Türkiye coğrafyasında AKP’ye muhalif olan, farklı dinamikler temelinde de olsa AKP’ye karşı bir duruş sergileyen kesimlere AKP eliyle uygulanan faşizme karşı ve faşizmin uygulandığı halklarla dayanışma amacıyla bir eylem düzenlendi geçen hafta Lefkoşa’da.
Kıbrıs’ın kuzeyinden onlarca ilerici örgütün Türkiye’de yapılan tutuklamalara, gerçekleştirilen muhalif avına, ideolojik farklılılarına rağmen yek vücut olarak “faşizme hayır” sesinde bütünleştiği bir eylemdi bu.
Yerküre üzerindeki herhangi bir noktada herhangi faşizan bir uygulamaya rıza gösterilmeyeceğinin ve bu uygulamalarla birlikte uygulayanlara karşı durmayı göze alan ilericilerin var olduğunun somuta dökülmesiydi bir nevi.

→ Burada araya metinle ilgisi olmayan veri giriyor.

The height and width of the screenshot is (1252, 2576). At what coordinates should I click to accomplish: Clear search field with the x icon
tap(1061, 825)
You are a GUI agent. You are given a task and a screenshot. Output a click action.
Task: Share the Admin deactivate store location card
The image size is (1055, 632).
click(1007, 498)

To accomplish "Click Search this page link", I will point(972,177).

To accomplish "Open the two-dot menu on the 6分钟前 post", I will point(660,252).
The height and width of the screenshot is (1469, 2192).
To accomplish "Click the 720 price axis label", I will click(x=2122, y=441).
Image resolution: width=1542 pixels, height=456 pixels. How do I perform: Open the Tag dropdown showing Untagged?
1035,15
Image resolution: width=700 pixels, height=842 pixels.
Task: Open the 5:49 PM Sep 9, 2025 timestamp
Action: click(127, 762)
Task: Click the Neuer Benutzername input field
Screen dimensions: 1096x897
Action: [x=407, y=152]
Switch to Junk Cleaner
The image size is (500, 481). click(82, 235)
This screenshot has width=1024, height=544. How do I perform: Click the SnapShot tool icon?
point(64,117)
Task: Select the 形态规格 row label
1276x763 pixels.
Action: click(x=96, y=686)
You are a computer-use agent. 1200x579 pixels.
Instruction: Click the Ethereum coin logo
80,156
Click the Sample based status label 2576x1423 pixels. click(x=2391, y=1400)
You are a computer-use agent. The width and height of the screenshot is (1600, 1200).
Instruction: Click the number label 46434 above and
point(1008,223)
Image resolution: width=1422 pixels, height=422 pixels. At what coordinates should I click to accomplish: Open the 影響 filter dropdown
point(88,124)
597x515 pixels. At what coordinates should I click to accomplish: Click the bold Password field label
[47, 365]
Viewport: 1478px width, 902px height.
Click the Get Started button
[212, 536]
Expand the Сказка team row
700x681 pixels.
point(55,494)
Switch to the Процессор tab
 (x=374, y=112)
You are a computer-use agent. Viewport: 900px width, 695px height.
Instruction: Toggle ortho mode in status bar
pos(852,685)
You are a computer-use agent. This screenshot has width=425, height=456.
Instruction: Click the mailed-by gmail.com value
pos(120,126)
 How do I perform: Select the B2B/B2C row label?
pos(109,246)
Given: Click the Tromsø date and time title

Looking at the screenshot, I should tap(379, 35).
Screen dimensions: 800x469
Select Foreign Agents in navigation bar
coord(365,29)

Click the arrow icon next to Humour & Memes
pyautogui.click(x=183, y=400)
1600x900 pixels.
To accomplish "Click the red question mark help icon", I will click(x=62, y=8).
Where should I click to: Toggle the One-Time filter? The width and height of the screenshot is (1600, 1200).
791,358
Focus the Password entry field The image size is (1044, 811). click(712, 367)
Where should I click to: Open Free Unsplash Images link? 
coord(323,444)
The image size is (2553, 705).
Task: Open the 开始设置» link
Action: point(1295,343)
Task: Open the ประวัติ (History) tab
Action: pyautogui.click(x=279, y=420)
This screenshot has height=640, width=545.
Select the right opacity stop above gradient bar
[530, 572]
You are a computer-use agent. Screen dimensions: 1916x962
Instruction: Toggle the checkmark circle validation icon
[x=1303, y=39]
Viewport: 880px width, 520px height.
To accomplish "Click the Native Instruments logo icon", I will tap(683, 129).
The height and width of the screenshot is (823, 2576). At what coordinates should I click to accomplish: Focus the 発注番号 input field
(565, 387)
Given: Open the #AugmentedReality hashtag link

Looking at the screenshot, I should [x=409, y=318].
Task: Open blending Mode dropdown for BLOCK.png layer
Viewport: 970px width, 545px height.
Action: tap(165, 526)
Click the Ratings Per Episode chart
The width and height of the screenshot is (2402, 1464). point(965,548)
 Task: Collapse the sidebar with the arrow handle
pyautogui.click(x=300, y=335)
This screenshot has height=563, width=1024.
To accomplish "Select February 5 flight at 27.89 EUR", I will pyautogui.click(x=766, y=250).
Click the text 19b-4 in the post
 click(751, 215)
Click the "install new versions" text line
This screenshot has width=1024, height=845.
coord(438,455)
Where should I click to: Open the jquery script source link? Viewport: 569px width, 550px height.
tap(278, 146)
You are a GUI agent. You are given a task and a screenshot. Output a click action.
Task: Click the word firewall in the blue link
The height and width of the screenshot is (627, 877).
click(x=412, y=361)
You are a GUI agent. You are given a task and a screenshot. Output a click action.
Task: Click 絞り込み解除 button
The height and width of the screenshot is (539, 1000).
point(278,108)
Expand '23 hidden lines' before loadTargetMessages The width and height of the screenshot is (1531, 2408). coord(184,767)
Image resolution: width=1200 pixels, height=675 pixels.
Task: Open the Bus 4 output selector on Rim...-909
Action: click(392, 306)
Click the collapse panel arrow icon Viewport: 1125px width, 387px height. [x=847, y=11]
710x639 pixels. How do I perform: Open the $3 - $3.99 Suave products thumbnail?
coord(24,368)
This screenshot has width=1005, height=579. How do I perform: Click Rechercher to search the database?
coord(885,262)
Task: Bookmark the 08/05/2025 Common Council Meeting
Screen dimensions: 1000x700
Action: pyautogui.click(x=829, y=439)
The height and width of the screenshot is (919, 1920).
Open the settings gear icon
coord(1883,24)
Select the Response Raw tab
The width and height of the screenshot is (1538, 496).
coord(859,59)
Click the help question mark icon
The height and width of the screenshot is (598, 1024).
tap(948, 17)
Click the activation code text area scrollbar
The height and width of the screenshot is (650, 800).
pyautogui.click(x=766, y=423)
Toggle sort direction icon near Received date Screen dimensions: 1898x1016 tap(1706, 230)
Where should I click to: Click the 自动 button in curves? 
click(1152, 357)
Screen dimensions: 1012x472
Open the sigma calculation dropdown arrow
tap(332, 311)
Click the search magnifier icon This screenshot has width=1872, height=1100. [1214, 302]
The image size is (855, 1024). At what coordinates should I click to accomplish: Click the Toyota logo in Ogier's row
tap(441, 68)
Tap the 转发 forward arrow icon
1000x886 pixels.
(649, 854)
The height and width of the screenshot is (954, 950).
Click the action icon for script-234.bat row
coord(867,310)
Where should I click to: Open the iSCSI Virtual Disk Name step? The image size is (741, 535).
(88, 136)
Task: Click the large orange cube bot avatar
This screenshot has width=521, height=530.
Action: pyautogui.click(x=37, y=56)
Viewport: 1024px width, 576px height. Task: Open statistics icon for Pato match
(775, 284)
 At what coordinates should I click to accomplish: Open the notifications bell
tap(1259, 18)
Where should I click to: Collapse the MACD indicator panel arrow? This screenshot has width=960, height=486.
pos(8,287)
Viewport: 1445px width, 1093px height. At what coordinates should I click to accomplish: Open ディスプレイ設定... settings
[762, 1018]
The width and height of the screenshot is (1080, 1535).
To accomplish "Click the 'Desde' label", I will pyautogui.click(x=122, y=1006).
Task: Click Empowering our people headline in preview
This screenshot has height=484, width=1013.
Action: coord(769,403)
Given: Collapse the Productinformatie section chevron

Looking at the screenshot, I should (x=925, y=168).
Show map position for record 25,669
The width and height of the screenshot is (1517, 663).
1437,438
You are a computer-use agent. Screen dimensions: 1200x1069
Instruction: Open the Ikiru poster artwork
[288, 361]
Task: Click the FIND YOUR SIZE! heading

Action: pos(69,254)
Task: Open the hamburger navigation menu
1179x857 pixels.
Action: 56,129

“Faşizme karşı omuz omuza” sloganlarının yükseltidiği bu eylemde bir grup ülkücü, “şehitler ölmez, vatan bölünmez” sesleriyle karşılıyordu faşizme karşı duran kitleyi.
Hatırlarsınız veya ben bu satırlar aracılığıyla hatırlatayım; geçen yıl Lefkoşa’da Kıbrıslı Türk bir işçi önderi olan ve faşist TMT tarafından katledilen Fazıl Önder’in bir sokağa isminin verileceği eyleme katılmak isteyen Kıbrıslı Elenler, “kktc yurttaşı olmayanlar toplantı, gösteri ve yürüyüş yapamaz” argümanıyla polis tarafından engellenmişti.
Çünkü bu girişimler adadaki Kıbrıslı Türk ve Kıbrıslı Elen halklarının yakınlaşma, kardeşleşme sürecine katkı koyacak, dolayısıyla egemenlerin çıkarlarına uymayacak bir eylemdi.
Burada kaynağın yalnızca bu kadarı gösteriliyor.